→ **Required action**: Looking at the listing below, retype exactly the lines starting at the one containing "This screenshot has height=720, width=1280." and ending at the one containing "Click the MIRI-functie logo", both included, and nothing else.

→ **Material supplied**:
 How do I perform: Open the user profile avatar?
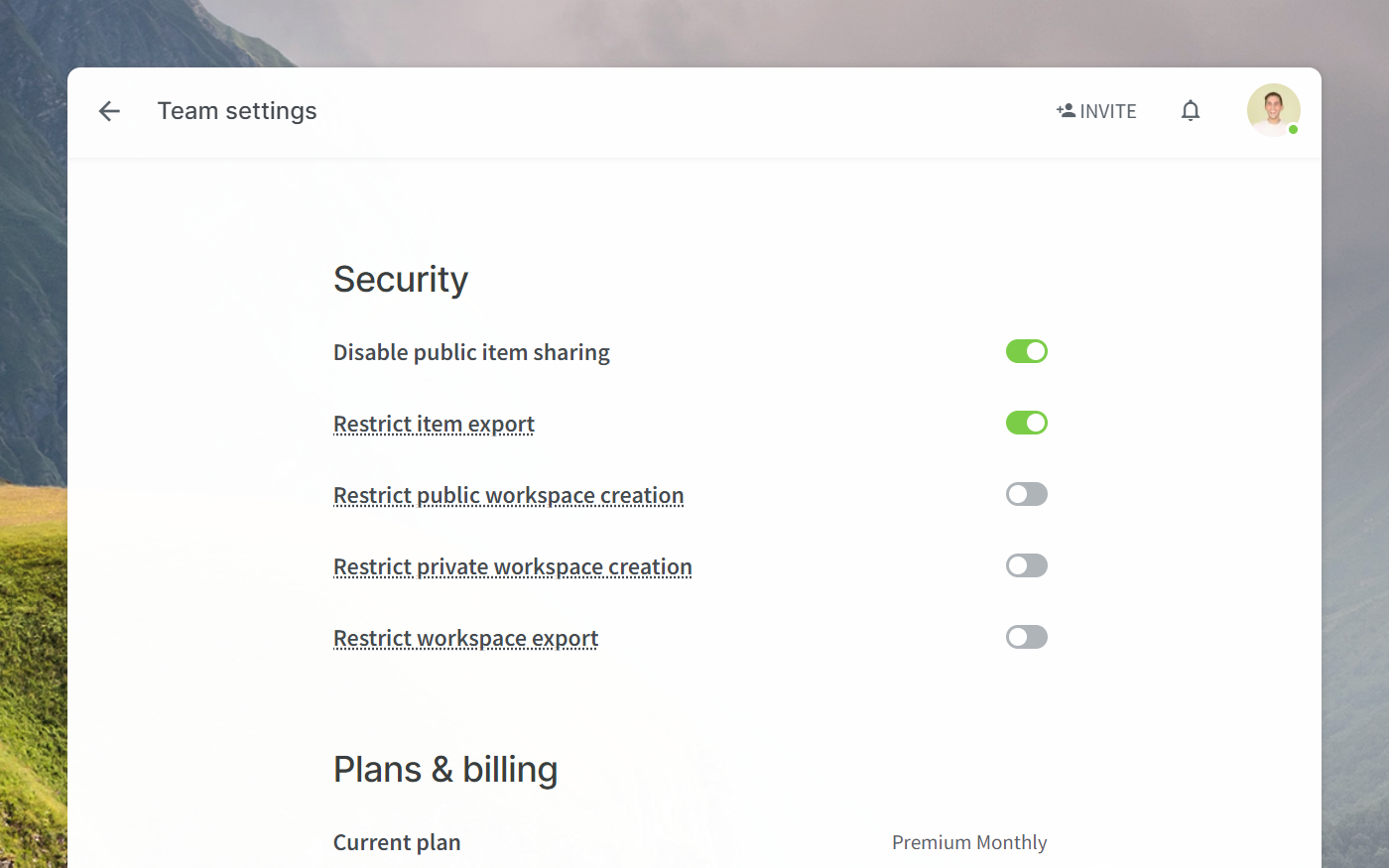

==

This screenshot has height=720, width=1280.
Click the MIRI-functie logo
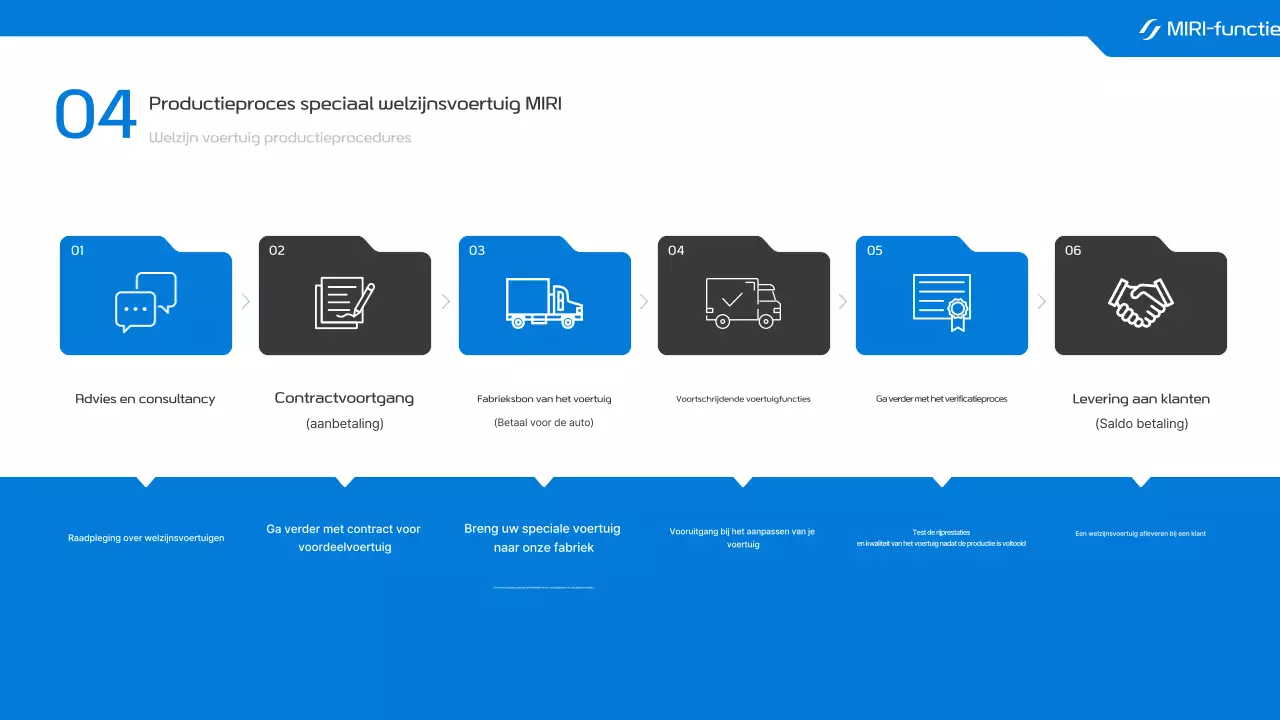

==

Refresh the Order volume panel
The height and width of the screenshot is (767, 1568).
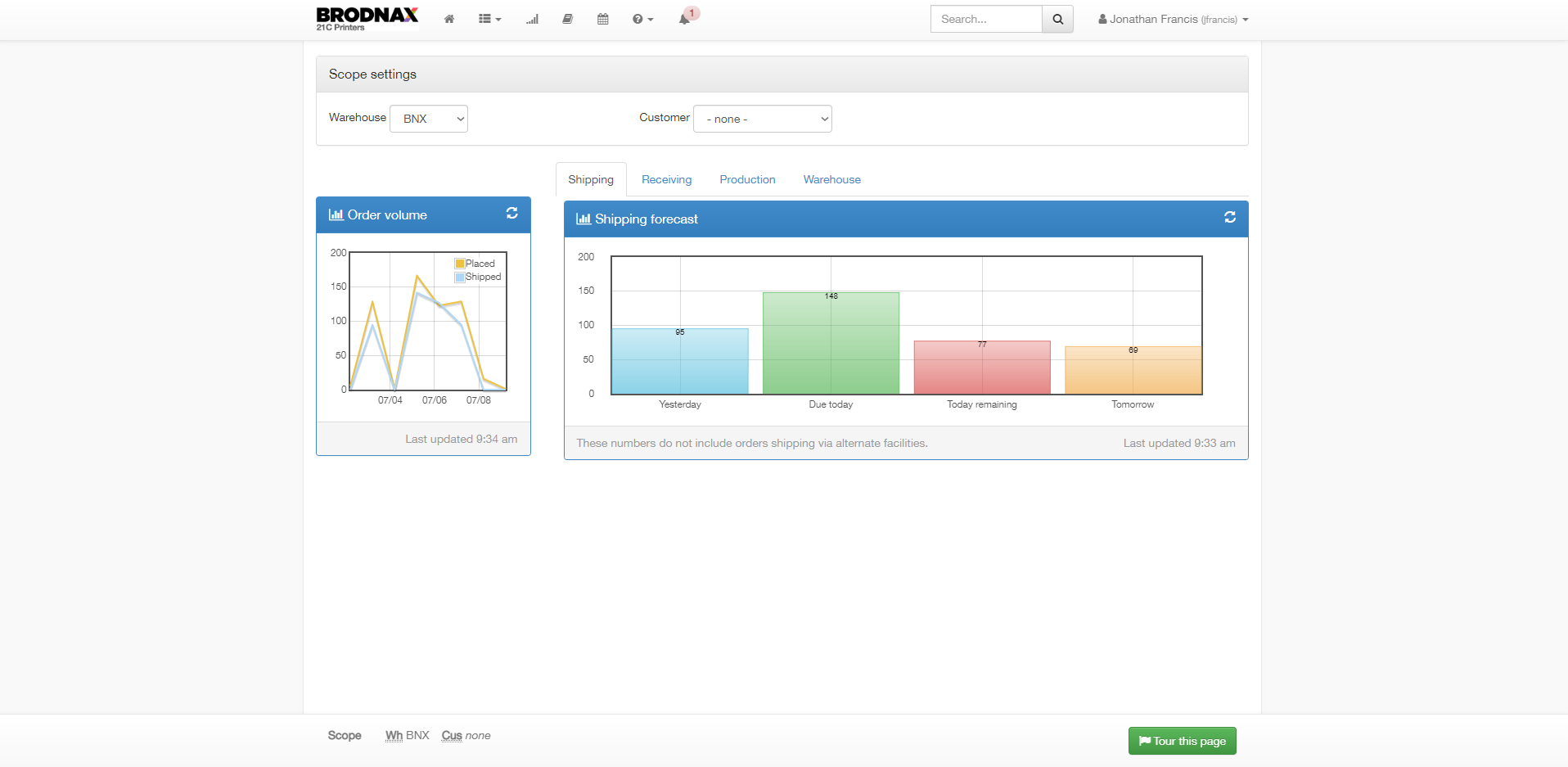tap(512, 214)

→ **Answer for this exercise**:
This screenshot has height=720, width=1280.
Click the MIRI-functie logo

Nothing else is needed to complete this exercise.